Individual research labs and/or projects need their own “slurm group account” to assign jobs to when submitting. A lab can have one slurm group account for the whole lab or multiple accounts for different grants/projects (very much like scanner projects for users of the Martinos Center MRI bays).
The lab PI should email email@example.com with the preferred account name (8 characters or less – most common to use your labs most general UNIX group name if you have one) and background about your research project(s) and the list of users who will be submitting jobs for this project. Each user needs a “full login” Martinos Linux user account if they do not already have one. Full login accounts have a fee of $16.67/month.
Once your account/project is approved, you can ssh to the MLSC cluster master node:
ssh -l username mlsc.nmr.mgh.harvard.edu
The -l username can be omitted if you are connecting from another Martinos Center linux box. After you login, verify that you are in the slurm system by running
sshare -U -u $USER
and verifying your name is listed under at least one slurm account.
Please cite the Massachusetts Life Sciences Center on your posters and publications for any data analyzed on this cluster.
- SLURM group account – group of users working on same projects
- Possible for Lab to have multiple group accounts if need demonstrated
- Fairshare priority system is currently implemented by these groups, not by users
- job – submission of analysis that defines resource allocations needed
- partition – a group of nodes with a certain set of resource limits and defaults
- equivalent of queues in PBS/torque (In SLURM, queue is just the job queue)
- node – one of the physical servers (A100 DGX, EXXACT RTX, Dell R440)
- resource – memory, time, GPU, cores, etc required by job
- task – division of a job with multiple processes (ex: MPI). Typically just one per job.

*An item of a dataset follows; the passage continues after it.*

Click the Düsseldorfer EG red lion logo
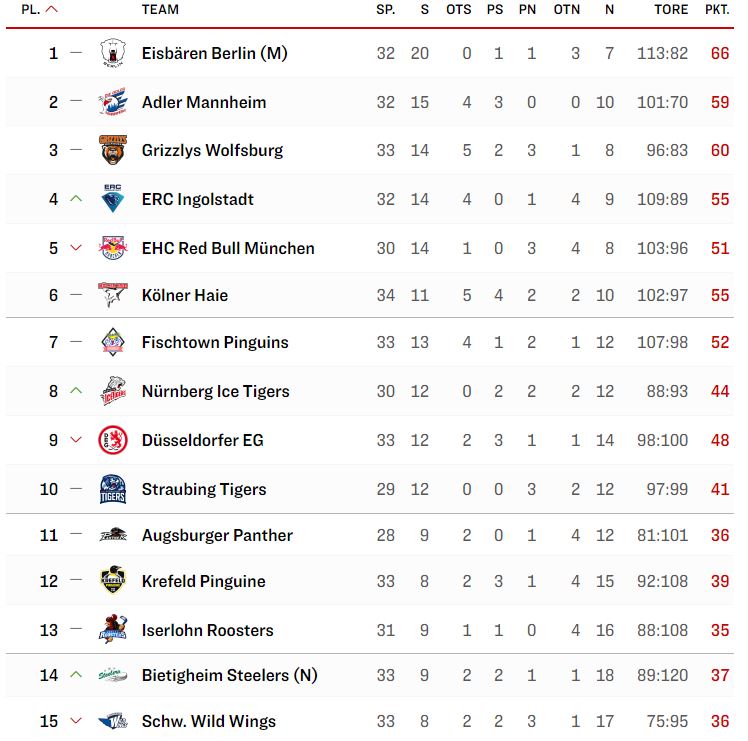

- Separate programs/processes you run at the same time in the same job
- cpu/core – physical CPUs are called sockets in SLURM. Hyperthreading is off.

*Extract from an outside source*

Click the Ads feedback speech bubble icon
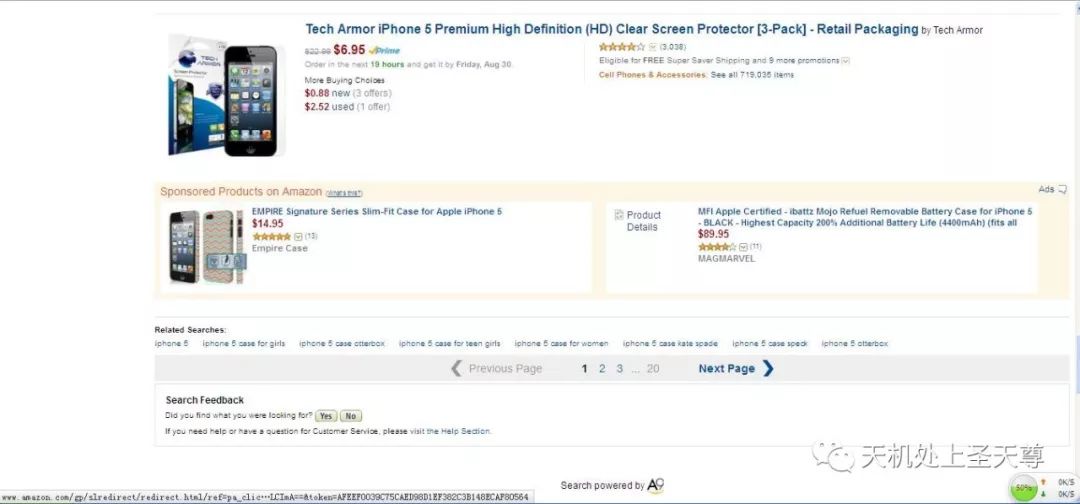This screenshot has height=504, width=1080. coord(1062,189)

- number of cores usable by multi-threading capable programs like MATLAB
The equipment bought on the MLSC grant consists of:
- four NVIDIA DGX A100 servers with eight NVIDIA A100 GPUs, two AMD EPYC 7742 64 core CPUs, 1TB of memory, and ten 100Gbe network connections
- five EXXACT servers with ten NVIDIA RTX8000 GPUs, two Intel Xeon Gold 6226R 16 core CPUs, 1.5TB of memory, and one 100Gbe network connection
- one EXXACT servers with four NVIDIA RTX8000 GPUS, two Intel Xeon Gold 6226R 16 core CPUs and 1.5TB of memory and one 100Gbe network connection
- two EXXACT servers with eight NVIDIA RTX6000 GPUS, two Intel Xeon Gold 5218 16 core CPUs, 1.5TB of memory, and one 100Gbe network connection
- thirty-two DELL R440 servers with two Intel Xeon Silver 4214R 12 core CPUs, 384GB of memory, and one 25Gbe network connection
- a 1.35PB VAST all FLASH storage appliance with eight 100Gbe network connections
- four 100Gbe switches with over 100 total ports uplinked to MGB corporate network via redundant 100Gbe uplinks
- three full sized 42U racks with necessary PDUs for power, cables and floating KVM
The DGX systems are running Ubuntu 18.04 while all other systems are running CentOS8
For purposes of submitting your jobs on the SLURM cluster you should use this table to identify the partition to use and to plan how to ask for CPU, GPU, and memory resources.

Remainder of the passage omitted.